» **TASK TO CARRY OUT**: Count up the lines below where the word "give" shows up, and respond with the number alone.
---+---
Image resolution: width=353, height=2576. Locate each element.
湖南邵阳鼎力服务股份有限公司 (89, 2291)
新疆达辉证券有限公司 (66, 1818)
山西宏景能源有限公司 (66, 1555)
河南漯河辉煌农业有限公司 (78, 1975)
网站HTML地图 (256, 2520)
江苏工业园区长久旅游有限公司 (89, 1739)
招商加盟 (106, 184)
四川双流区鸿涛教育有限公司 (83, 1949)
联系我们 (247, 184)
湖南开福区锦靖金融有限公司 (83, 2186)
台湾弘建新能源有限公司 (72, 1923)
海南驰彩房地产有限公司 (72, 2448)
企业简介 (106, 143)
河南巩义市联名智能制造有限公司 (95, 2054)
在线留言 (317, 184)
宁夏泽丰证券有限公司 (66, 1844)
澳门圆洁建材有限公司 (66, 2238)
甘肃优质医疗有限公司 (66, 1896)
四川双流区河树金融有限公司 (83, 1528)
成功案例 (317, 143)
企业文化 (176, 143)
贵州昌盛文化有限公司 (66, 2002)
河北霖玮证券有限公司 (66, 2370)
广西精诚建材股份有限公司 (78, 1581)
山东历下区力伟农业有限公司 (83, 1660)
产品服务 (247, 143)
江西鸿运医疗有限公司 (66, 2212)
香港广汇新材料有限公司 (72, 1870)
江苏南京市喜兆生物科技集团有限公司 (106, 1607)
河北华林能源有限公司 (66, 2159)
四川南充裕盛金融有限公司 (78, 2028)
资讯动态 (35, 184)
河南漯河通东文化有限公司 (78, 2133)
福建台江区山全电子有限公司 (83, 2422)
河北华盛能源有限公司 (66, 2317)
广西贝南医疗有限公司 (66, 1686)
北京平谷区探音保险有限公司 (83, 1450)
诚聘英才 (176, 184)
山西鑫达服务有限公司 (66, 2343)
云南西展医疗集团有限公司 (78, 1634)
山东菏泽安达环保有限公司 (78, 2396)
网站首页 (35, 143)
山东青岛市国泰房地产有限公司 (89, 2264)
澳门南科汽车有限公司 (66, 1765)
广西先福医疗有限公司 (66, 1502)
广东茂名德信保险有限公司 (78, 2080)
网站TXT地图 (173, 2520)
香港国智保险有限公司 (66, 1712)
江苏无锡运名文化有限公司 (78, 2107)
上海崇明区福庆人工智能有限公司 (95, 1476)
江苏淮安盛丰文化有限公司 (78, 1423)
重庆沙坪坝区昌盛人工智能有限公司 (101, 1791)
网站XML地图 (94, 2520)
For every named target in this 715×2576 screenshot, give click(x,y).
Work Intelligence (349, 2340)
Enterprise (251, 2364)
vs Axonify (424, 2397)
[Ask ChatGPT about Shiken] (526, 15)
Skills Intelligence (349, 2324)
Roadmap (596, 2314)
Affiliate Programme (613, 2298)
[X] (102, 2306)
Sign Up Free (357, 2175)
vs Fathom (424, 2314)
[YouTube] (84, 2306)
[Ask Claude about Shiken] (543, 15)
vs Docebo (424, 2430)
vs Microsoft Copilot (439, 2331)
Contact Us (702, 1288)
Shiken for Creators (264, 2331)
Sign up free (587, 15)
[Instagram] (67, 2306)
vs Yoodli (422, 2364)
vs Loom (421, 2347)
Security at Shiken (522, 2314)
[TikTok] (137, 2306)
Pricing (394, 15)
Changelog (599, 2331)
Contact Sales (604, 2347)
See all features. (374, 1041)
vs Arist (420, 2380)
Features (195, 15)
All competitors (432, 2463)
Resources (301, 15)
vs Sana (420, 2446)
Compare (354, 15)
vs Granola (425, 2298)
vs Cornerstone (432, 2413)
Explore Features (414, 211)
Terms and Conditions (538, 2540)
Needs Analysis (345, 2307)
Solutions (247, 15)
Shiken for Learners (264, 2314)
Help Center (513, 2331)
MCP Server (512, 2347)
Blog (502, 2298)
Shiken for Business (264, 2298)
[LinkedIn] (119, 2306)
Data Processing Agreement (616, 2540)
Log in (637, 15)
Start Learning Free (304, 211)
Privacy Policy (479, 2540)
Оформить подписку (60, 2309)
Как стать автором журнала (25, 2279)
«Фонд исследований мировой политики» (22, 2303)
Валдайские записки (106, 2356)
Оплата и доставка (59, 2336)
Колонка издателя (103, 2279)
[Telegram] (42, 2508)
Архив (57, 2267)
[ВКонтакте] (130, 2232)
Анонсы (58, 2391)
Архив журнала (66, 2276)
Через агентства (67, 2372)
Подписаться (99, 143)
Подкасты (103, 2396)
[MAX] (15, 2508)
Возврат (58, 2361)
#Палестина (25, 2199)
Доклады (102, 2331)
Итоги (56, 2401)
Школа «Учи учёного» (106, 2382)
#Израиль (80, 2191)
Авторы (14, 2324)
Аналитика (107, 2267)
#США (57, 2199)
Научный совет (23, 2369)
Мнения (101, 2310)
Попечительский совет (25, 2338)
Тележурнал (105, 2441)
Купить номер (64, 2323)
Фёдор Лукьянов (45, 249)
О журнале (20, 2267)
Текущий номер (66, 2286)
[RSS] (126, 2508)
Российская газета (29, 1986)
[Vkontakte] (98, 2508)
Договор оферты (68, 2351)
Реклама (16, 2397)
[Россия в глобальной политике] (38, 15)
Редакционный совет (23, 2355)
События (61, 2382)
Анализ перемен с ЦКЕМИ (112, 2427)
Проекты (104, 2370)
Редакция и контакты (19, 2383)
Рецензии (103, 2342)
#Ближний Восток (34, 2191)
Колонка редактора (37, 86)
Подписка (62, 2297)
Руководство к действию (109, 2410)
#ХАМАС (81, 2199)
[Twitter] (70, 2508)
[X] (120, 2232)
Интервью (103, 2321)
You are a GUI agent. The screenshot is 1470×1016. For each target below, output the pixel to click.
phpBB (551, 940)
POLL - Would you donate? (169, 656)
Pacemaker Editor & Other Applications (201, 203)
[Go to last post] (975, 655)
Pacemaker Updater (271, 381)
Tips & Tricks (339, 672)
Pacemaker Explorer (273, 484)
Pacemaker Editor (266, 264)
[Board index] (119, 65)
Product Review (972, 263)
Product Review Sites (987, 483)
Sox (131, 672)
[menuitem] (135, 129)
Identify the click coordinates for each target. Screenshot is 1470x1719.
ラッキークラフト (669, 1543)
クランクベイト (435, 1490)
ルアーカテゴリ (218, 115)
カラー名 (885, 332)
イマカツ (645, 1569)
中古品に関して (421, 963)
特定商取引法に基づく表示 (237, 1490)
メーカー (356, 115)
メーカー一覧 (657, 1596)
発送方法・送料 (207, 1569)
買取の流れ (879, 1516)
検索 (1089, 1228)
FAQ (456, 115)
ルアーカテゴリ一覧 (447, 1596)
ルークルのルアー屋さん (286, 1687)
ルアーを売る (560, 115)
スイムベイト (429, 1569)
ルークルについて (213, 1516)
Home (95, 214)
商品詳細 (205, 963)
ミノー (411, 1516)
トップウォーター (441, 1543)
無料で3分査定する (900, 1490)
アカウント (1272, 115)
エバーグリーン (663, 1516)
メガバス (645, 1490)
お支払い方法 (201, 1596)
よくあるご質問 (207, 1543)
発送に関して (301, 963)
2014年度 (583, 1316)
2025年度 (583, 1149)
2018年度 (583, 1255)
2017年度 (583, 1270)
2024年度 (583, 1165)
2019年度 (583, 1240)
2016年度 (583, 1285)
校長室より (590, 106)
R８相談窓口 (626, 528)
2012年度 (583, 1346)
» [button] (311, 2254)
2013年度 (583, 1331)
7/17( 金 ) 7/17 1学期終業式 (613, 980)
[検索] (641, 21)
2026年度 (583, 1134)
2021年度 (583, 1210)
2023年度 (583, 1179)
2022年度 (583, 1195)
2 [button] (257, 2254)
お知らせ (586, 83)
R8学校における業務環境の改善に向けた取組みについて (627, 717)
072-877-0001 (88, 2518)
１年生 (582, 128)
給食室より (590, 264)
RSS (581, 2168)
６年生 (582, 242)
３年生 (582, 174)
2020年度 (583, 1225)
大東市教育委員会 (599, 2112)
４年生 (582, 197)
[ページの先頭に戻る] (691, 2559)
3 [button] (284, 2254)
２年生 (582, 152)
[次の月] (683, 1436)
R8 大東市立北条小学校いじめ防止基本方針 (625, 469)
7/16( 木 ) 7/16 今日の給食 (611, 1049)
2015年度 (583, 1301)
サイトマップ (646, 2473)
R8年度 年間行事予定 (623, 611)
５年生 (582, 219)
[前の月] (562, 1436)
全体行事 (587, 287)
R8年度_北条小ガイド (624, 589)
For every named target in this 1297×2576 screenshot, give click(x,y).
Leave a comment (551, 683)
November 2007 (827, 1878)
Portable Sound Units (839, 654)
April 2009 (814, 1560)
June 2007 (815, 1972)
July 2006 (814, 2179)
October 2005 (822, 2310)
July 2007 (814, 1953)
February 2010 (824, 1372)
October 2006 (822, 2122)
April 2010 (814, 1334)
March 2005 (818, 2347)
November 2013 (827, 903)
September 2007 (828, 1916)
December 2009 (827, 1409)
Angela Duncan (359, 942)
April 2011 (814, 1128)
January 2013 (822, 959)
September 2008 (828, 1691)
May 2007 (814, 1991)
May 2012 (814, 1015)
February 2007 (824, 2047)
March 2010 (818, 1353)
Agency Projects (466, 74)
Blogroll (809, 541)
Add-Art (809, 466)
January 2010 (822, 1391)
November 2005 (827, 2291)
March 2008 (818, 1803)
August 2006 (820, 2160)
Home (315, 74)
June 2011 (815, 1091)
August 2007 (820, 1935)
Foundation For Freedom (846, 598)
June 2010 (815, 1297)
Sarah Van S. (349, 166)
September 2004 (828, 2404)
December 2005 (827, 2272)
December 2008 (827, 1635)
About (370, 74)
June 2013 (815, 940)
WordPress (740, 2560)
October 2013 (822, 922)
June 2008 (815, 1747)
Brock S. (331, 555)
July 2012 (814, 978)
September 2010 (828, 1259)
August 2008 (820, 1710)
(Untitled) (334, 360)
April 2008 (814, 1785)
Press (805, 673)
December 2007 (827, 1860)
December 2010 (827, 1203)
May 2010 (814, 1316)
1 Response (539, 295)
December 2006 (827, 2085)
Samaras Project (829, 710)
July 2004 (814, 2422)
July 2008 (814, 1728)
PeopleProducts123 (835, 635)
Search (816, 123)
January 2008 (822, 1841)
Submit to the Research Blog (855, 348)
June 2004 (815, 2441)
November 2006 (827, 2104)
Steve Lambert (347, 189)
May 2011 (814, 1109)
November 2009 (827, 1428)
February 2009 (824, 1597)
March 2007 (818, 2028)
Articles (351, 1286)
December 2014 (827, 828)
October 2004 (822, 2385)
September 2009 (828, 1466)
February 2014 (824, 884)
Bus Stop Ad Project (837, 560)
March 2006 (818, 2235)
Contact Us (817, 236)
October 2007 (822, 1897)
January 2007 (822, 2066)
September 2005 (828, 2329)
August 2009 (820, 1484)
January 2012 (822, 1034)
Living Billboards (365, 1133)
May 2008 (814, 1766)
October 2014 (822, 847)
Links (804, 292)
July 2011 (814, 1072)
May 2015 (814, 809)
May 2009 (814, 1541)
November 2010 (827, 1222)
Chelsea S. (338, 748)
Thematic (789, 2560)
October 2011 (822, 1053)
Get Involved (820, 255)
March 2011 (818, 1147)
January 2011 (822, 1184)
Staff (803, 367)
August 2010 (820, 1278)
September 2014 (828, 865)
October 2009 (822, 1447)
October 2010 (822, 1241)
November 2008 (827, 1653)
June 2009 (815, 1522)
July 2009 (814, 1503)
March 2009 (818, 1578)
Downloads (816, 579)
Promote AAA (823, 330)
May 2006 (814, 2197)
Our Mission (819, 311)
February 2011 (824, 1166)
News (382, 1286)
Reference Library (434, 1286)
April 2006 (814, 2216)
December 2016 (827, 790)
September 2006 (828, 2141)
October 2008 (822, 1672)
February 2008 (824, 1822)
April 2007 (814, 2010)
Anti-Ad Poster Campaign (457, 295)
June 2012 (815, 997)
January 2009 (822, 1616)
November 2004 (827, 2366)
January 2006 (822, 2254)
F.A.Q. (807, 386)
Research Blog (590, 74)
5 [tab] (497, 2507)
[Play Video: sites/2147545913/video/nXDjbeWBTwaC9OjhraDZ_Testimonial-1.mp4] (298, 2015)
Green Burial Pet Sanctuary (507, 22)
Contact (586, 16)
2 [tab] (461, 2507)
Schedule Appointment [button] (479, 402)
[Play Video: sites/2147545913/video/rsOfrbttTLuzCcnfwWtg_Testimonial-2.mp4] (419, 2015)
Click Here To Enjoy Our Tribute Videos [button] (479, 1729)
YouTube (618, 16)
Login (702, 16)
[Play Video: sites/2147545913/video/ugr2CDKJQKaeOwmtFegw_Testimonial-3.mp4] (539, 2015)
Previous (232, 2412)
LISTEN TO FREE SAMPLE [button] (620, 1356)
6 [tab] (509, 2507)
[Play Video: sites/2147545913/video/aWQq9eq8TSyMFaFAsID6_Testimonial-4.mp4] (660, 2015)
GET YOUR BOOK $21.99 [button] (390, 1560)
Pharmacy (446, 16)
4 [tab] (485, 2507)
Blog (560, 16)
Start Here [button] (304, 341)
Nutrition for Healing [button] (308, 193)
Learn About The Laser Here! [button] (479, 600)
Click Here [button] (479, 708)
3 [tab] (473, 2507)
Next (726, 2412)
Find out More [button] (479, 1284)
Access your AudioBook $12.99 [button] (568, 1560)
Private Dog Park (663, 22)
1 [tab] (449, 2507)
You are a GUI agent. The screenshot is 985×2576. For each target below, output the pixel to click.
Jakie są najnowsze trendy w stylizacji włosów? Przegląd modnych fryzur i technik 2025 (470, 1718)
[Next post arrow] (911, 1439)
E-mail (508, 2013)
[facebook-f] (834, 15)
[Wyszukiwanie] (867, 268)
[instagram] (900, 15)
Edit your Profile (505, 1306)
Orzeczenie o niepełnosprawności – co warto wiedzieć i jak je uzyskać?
---+---
» **EXPECTED ANSWER**: 2